Biographical information from Carol F. Karlsen,
The Devil in the Shape of a
Woman: Witchcraft in Colonial New England
(New York, 1987), 106–107. The defamation of her mother in 1679 is recorded in
EC Ct Recs
7:238. Oral history descending in the family, reported a century later by a Salem clergyman, described the circumstances of her arrest but not what occasioned it. See
The Diary of William Bentley, D.D., Pastor of the East Church, Salem, Massachusetts
(Gloucester, Mass., 1962), 2:24. This vivid narrative, relied on heavily by Bryan F. Le Beau in his “Philip English and the Witchcraft Hysteria,”

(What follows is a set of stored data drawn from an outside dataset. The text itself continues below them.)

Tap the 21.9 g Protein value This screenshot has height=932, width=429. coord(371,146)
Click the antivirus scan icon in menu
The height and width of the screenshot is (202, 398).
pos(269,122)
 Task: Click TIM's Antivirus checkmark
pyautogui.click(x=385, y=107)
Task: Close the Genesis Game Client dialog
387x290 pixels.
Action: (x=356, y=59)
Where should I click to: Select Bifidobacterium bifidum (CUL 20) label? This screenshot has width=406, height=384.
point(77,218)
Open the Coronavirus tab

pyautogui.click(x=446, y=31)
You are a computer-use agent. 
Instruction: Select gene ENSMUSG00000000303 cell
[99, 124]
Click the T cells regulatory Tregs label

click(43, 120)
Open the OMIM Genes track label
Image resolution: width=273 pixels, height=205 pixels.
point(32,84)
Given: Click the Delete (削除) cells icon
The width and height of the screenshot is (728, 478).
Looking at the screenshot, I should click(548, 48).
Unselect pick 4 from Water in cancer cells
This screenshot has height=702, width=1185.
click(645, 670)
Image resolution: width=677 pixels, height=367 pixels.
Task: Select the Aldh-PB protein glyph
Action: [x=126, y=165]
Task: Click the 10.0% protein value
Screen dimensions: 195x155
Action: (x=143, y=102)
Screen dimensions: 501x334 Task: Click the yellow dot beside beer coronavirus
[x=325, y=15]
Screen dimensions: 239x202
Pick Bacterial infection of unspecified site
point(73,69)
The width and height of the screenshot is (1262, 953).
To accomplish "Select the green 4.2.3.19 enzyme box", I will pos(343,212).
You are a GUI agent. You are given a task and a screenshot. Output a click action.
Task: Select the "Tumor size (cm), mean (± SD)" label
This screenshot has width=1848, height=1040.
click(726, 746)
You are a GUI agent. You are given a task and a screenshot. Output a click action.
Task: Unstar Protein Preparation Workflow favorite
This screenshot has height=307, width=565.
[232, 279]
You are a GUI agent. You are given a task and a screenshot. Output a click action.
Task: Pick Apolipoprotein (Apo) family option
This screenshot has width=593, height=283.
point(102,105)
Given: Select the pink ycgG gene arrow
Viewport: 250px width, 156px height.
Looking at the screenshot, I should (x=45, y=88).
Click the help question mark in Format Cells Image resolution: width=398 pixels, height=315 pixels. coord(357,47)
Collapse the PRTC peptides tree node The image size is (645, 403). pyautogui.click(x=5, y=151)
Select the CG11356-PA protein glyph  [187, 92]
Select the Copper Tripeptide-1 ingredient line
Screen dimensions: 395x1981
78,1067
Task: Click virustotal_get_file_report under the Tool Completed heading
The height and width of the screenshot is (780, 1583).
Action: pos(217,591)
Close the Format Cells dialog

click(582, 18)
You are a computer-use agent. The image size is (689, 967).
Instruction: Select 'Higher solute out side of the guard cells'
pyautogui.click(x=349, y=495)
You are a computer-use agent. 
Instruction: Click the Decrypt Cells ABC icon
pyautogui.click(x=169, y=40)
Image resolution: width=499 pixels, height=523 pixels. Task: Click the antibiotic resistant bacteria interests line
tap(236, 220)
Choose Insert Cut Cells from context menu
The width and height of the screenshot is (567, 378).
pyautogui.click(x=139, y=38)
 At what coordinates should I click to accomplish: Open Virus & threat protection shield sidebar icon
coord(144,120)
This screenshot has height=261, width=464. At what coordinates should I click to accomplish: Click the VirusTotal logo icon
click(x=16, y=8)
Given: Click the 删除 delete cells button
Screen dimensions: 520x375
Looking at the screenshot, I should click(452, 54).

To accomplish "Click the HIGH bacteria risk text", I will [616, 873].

Historical Journal of Massachusetts
15 (1987): 1–20, is unreliable on many details. For example, it claims that while Mary English was being detained in the Salem Town tavern (rather than the jail) her husband visited her frequently, and also that she “kept a journal of the examinations held below, which she constantly sent to Boston.” Because of her high status she might have been held initially at Thomas Beadle’s tavern, but that would have contravened the magistrates’ explicit order that she be jailed (
SWP
2:429). And since her husband fled shortly after she was arrested, he could not have visited her anywhere more than once or twice. Some of the examinations between 22 April and 12 May, when she was sent to prison in Boston (ibid., 2:474), were indeed conducted at Beadle’s tavern, but to whom she would have addressed accounts of them and to what purpose are both unclear.